Dataset records
#####

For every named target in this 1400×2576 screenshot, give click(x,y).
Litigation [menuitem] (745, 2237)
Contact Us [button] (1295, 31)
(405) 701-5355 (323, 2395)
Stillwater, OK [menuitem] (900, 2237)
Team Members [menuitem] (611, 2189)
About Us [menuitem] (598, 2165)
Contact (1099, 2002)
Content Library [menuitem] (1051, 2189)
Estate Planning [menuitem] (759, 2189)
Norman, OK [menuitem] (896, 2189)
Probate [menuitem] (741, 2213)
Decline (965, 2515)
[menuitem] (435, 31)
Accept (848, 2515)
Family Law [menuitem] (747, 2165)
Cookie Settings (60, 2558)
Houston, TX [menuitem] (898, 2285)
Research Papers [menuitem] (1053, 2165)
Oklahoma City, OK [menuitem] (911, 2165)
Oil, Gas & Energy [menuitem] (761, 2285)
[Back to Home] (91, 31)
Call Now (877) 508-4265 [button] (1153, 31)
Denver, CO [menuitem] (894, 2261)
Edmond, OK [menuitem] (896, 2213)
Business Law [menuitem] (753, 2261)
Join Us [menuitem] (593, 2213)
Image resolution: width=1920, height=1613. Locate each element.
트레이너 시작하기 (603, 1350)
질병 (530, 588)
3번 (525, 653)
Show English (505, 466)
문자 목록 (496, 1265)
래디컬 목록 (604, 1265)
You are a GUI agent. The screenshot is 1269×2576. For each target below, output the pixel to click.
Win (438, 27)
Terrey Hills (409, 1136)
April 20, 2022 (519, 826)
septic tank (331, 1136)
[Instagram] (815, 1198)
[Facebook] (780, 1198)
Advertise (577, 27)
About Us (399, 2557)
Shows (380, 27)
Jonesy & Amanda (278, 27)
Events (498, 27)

#####

Assignment
Can you write out the lines above, from the first one through the one containing "Business Law [menuitem] (753, 2261)", exactly as they appear and nothing more?

Reply to the exercise
For every named target in this 1400×2576 screenshot, give click(x,y).
Litigation [menuitem] (745, 2237)
Contact Us [button] (1295, 31)
(405) 701-5355 (323, 2395)
Stillwater, OK [menuitem] (900, 2237)
Team Members [menuitem] (611, 2189)
About Us [menuitem] (598, 2165)
Contact (1099, 2002)
Content Library [menuitem] (1051, 2189)
Estate Planning [menuitem] (759, 2189)
Norman, OK [menuitem] (896, 2189)
Probate [menuitem] (741, 2213)
Decline (965, 2515)
[menuitem] (435, 31)
Accept (848, 2515)
Family Law [menuitem] (747, 2165)
Cookie Settings (60, 2558)
Houston, TX [menuitem] (898, 2285)
Research Papers [menuitem] (1053, 2165)
Oklahoma City, OK [menuitem] (911, 2165)
Oil, Gas & Energy [menuitem] (761, 2285)
[Back to Home] (91, 31)
Call Now (877) 508-4265 [button] (1153, 31)
Denver, CO [menuitem] (894, 2261)
Edmond, OK [menuitem] (896, 2213)
Business Law [menuitem] (753, 2261)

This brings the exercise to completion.